[Pixel coordinate grounding data]
********************
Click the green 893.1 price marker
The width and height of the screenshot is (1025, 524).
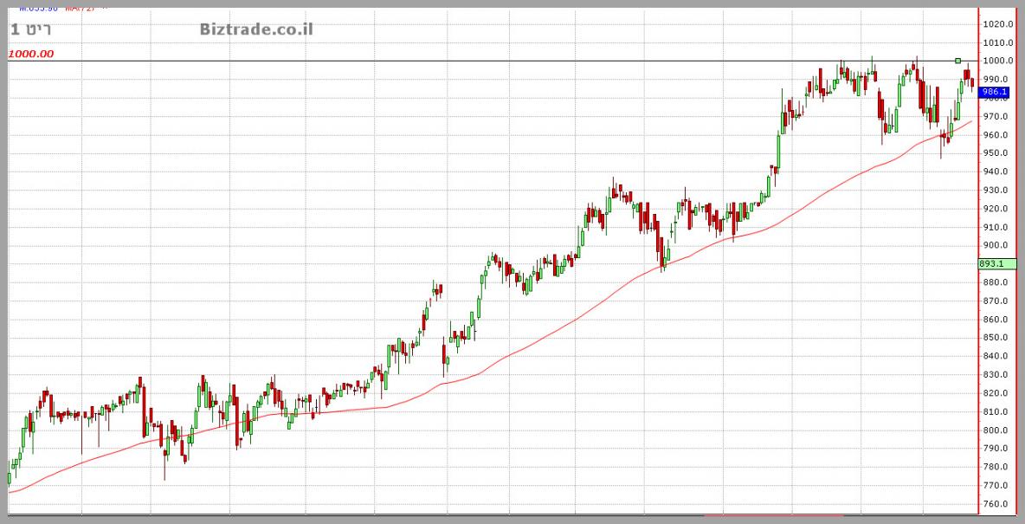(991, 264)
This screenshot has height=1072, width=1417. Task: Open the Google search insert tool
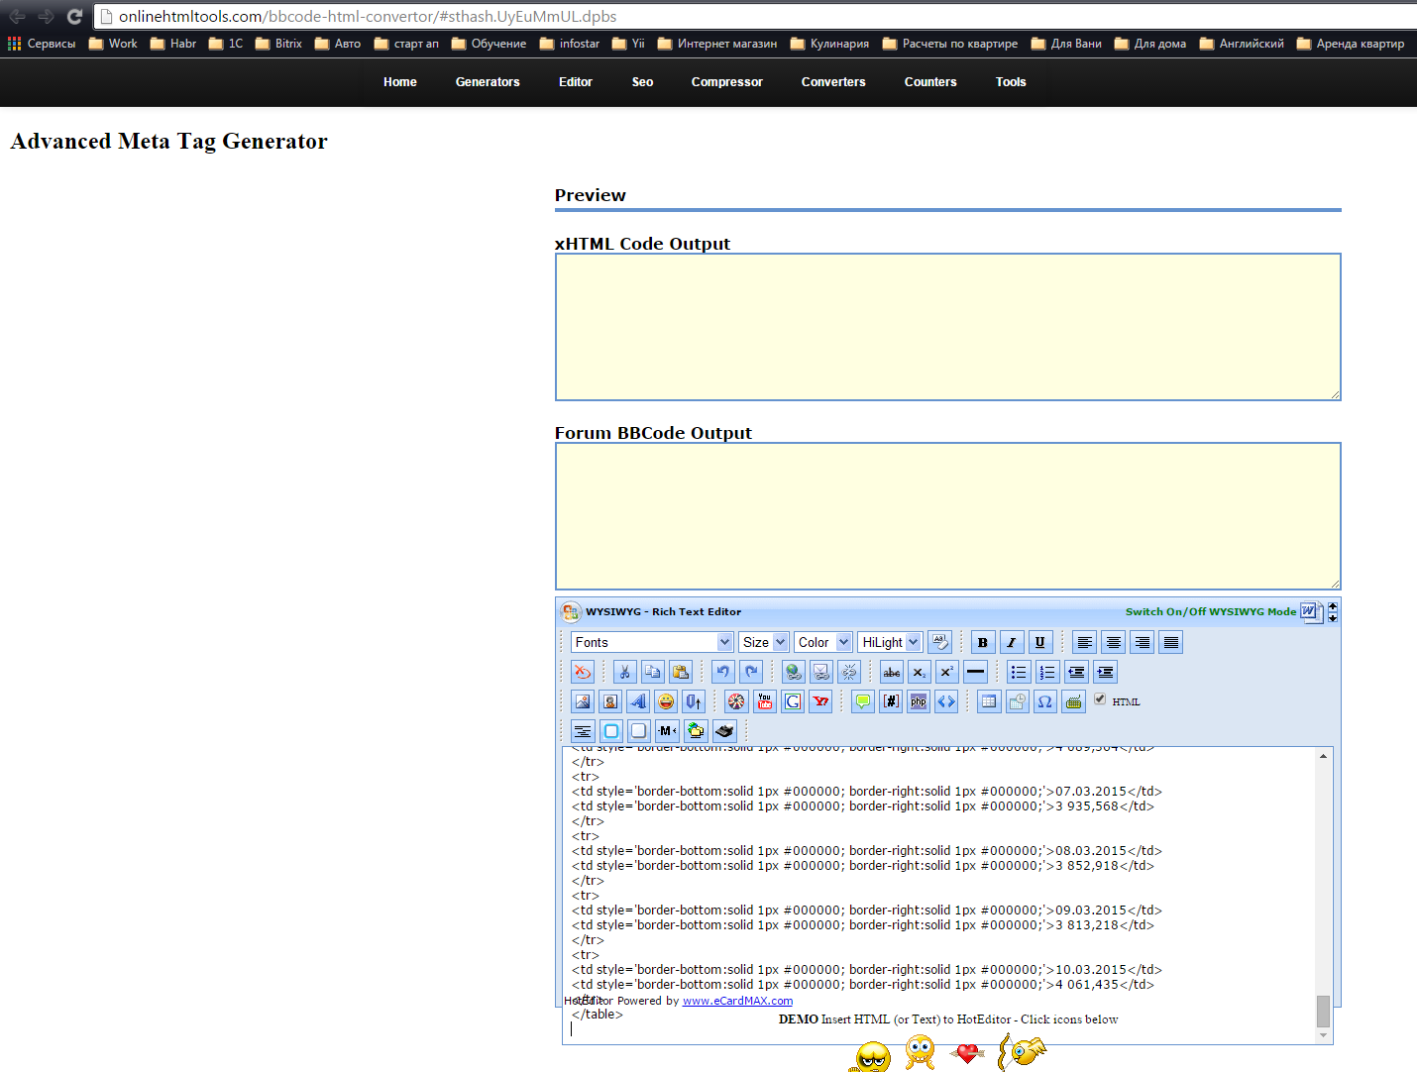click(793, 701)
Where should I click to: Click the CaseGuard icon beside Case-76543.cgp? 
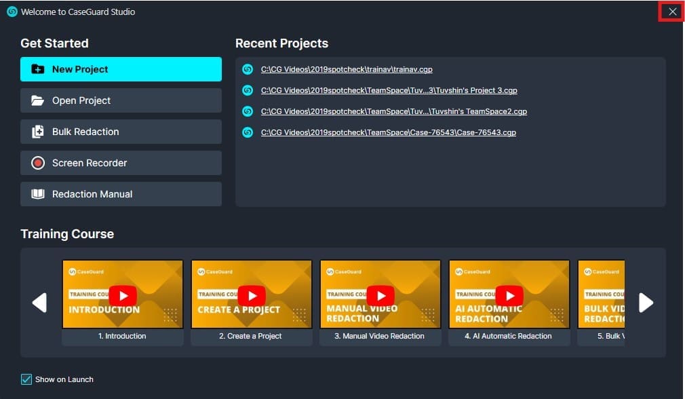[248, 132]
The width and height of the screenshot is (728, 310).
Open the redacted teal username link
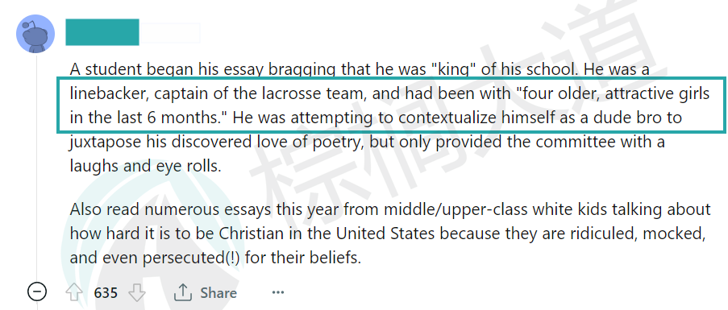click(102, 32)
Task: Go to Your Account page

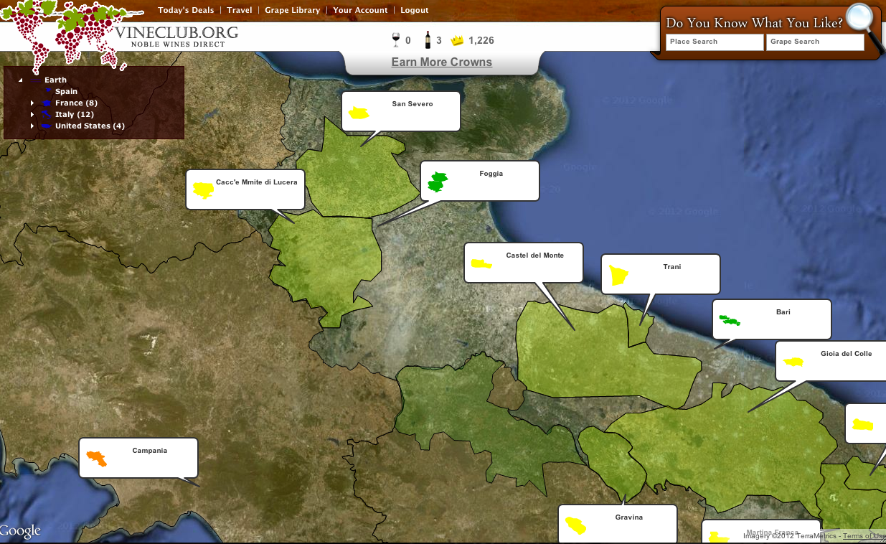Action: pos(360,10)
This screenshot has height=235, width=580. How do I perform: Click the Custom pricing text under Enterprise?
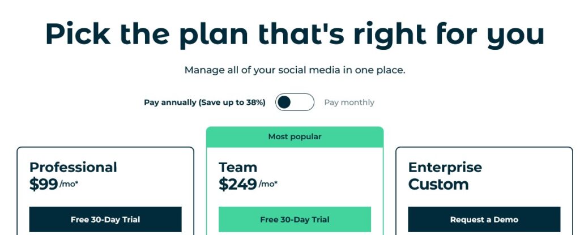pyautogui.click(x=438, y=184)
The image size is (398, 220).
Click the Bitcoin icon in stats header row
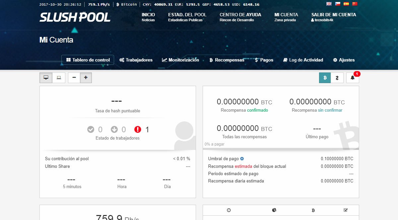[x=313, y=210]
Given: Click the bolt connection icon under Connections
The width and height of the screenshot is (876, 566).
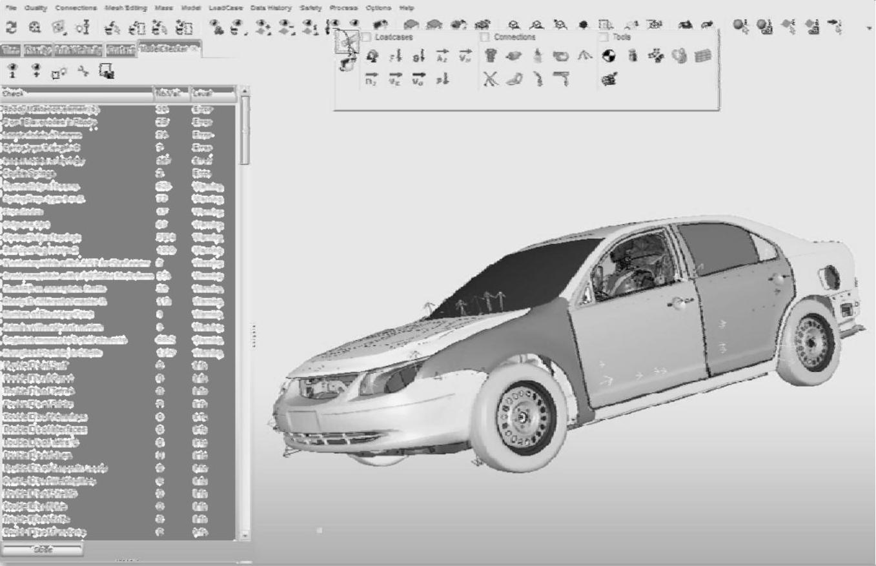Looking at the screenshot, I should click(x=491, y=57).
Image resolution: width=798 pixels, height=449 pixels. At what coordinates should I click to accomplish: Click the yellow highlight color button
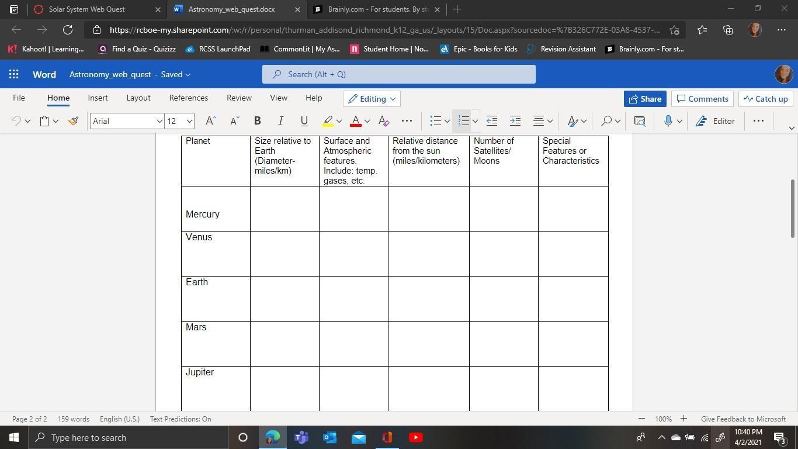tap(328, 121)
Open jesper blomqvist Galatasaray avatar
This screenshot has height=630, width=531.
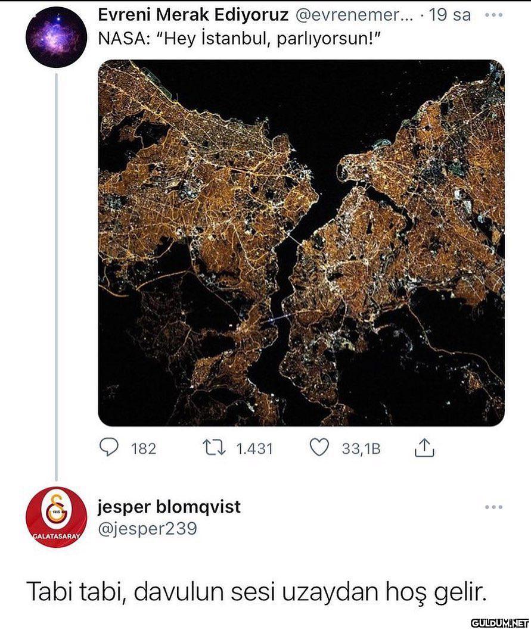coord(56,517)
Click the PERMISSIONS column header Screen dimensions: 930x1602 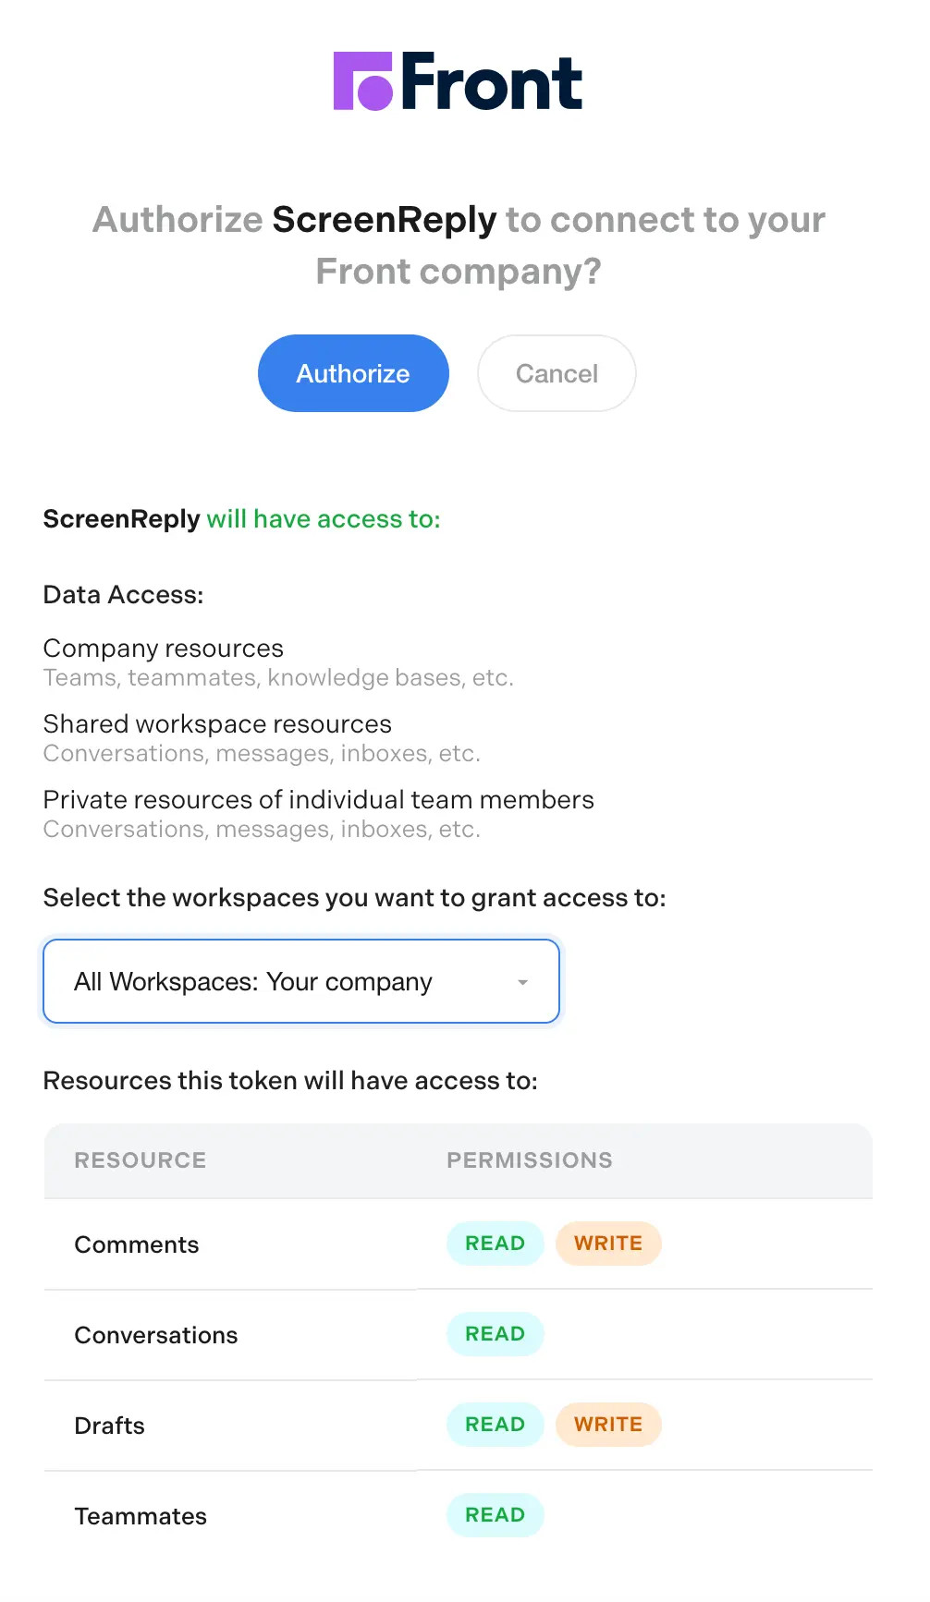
********************
» **Brief**
A word-for-word copy of the lines from the one containing "This screenshot has height=630, width=531." through the last line of the records is what is wanted, without pictures and without any other line.

» **Expected answer**
This screenshot has height=630, width=531.
coord(56,517)
Click the PERMISSIONS column header Screen dimensions: 930x1602 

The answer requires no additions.